Audioslave : Audioslave

What does this parade of heavyweights amount to? Refreshingly, the answer proves to be nothing very much at all.

Audioslave : Audioslave

4 / 10 Dischord, they've done. Noise and politics they know about. At one time or another, the members of Audioslave have variously counted angst, paranoia, resistance and protest as their subject matter, but now they're heading for something that they've not tried before - to make a heavenly and harmonious marriage.





Quite a challenge, obviously, when you learn that Audioslave are made up of three quarters of the line up of Rage Against The Machine: Tom Morello on guitar, Brad Wilk on drums, and Tim Commerford on bass. Possibly more so, when you learn they are additionally joined here by Chris Cornell, on cliché. Sadly, it seems that with 'Audioslave' these people who were involved in some very exciting rock records in the 1990s, now seem happy to be making some bad ones from the 1970s.





For this, and this next part of the sentence may prove puzzling for younger readers, is not too far from being a record by Dio, or Richie Blackmore's Rainbow. Across a series of big but pretty tired riffs, Chris Cornell sings songs like 'What You Are' or 'Shadow On The Sun' which will more than likely mention the sun or setting things on fire, and occasionally being 'locked away' with some 'problems'. If he were to tell you he were a wizard and he needed an amulet, it wouldn't be all that surprsing.

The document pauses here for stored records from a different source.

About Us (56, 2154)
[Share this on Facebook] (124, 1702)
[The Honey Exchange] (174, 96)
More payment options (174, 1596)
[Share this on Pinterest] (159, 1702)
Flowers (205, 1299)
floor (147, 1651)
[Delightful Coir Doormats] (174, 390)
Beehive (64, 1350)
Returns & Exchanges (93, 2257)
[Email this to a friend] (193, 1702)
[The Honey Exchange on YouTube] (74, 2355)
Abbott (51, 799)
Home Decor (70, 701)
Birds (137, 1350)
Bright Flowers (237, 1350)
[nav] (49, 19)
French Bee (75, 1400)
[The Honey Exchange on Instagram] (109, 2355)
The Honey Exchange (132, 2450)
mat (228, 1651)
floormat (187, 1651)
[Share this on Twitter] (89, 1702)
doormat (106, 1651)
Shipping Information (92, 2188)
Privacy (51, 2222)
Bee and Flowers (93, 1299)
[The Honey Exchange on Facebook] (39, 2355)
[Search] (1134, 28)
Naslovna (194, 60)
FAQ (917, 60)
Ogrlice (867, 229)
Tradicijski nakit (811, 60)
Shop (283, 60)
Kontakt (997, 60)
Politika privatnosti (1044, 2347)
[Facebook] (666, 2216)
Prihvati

It's not too hard to figure out why. Though the best Rage Against Machine's members managed was an uneasy peace with each other, Zack De La Rocha did at least give them something to write about. Without this righteous fury, it's difficult to know exactly what this new group could do to the machine, except possibly bore it into submission with a load of ponderous rock songs. This is an album involving many 'big guns'. There's the players themselves, of course. There's Rick Rubin, producing. They've even wheeled out Pink Floyd sleeve designer Storm Thorgerson to turn out some pseudo-symbolic old bollocks for the front cover. And what does it all mean? What does this parade of heavyweights amount to? Refreshingly, the answer proves to be nothing very much at all.